Archbishop Silvano Tomasi, the Holy See’s representative to the United Nations, told the UN Committee Against Torture in Geneva that, in the last 10 years, 848 priests have been laicised and 2,572 had been removed from ministry.
Archbishop Tomasi was speaking on Tuesday, the second day of his testimony, when he was repeatedly pressed to reveal details of the abuse cases that had been referred to Rome and how they had been dealt with.
The Holy See is a signatory to the Convention Against Torture, and like all signatory states is required periodically to present a report on its implementation.
The archbishop was repeatedly challenged about what the Vatican done to ensure that abuse allegations were investigated, that perpetrators were punished and that cases were reported to the civil authorities. In response he said that the Holy See is making “every effort” to combat the “plague and scourge” of child abuse and “condemns torture, including for those who are tortured and killed before they are born”.
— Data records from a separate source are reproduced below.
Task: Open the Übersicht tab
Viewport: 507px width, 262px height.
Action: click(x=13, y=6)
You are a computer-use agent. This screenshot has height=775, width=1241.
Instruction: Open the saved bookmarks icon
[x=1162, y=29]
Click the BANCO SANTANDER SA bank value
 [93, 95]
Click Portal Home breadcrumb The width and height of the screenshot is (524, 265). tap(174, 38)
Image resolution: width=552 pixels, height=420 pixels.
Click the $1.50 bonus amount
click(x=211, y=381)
The archbishop told the committee that, between 2004 and 2013, the Vatican had received more than 3,400 “credible accusations” of abuse. In 2013 alone, 401 cases had been referred to Rome. The vast majority of abusive priests who were not laicised were required to undertake a life of prayer and penance. Challenged on this point, Archbishop Tomasi insisted this lesser sanction still amounted to disciplinary action and that care was taken to ensure that such abusers did not have contact with children.
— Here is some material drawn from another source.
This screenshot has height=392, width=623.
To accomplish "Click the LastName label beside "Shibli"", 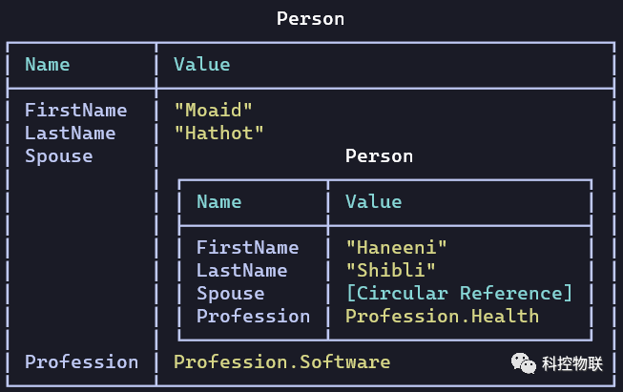I will click(x=241, y=270).
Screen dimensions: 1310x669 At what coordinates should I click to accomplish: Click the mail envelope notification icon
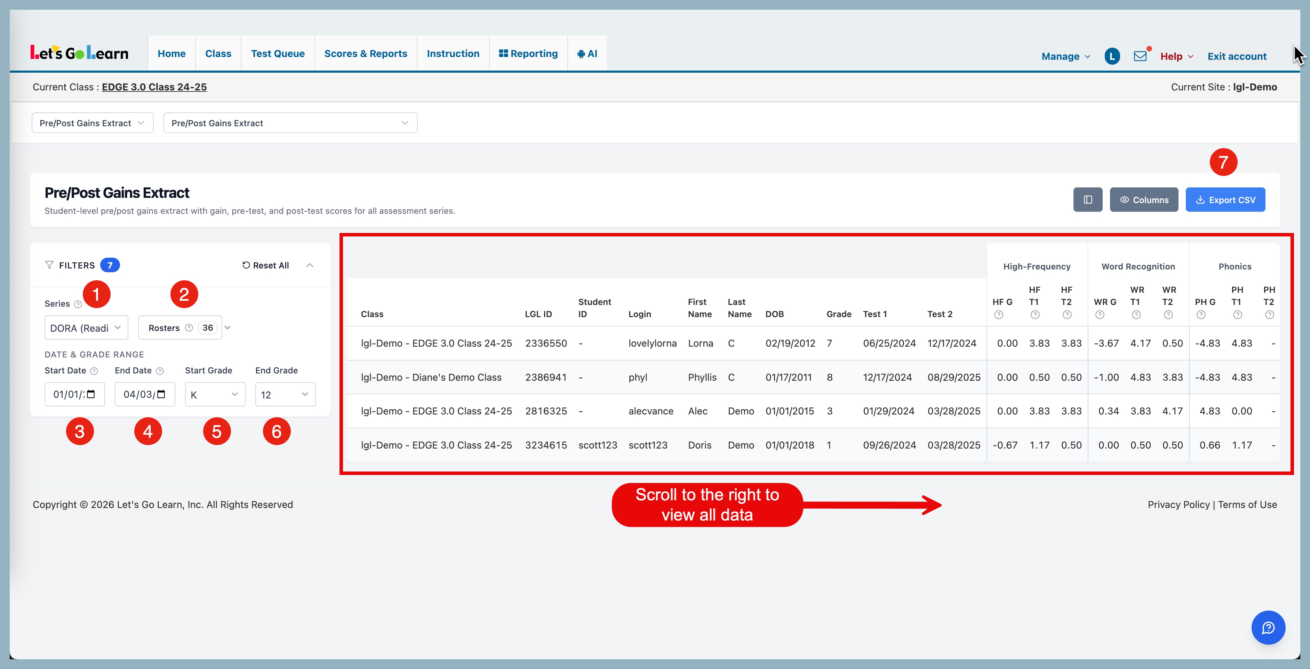(x=1140, y=56)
Earlier, Archbishop Tomasi insisted the Church was making progress in dealing with abuse, saying: “There has been in several documentable areas a stabilisation and even a decline in cases of abuse of minors … Measures undertaken in the last 10 years on the part both of the Holy See and local churches are bringing about a positive result.”
It is the second time that a UN committee has sought to hold the Holy See to account for child sexual abuse. In February, Archbishop Tomasi appeared before the UN Committee on the Rights of the Child and employed similar arguments.
In both instances, NGOs representing abuse survivors and human rights made representations to the UN committees claiming that the Holy See is culpable for abuse because of its many failures to act against abusive priests. In submissions to the Committee Against Torture, the NGOs, which include Snap – the Survivors’ Network of those Abused by Priests, claimed that child sex abuse amounted to torture.
The UN Convention Against Torture defines it as “any act by which severe pain or suffering, whether physical or mental, is intentionally inflicted on a person for such purposes as obtaining from him or a third person information or a confession … at the instigation of or with the consent or acquiescence of a public official or other person acting in an official capacity”.
Vatican spokesman Fr Federico Lombardi suggested that to include the sexual abuse of minors in a discussion about torture would, to unbiased observers, appear “deceptive and forced”.
As in the previous UN hearing, Archbishop Tomasi insisted that the Holy See has sovereignty only over the Vatican City State, which has just a few hundred inhabitants, though he acknowledged a “moral” obligation of the Church at large to protect children.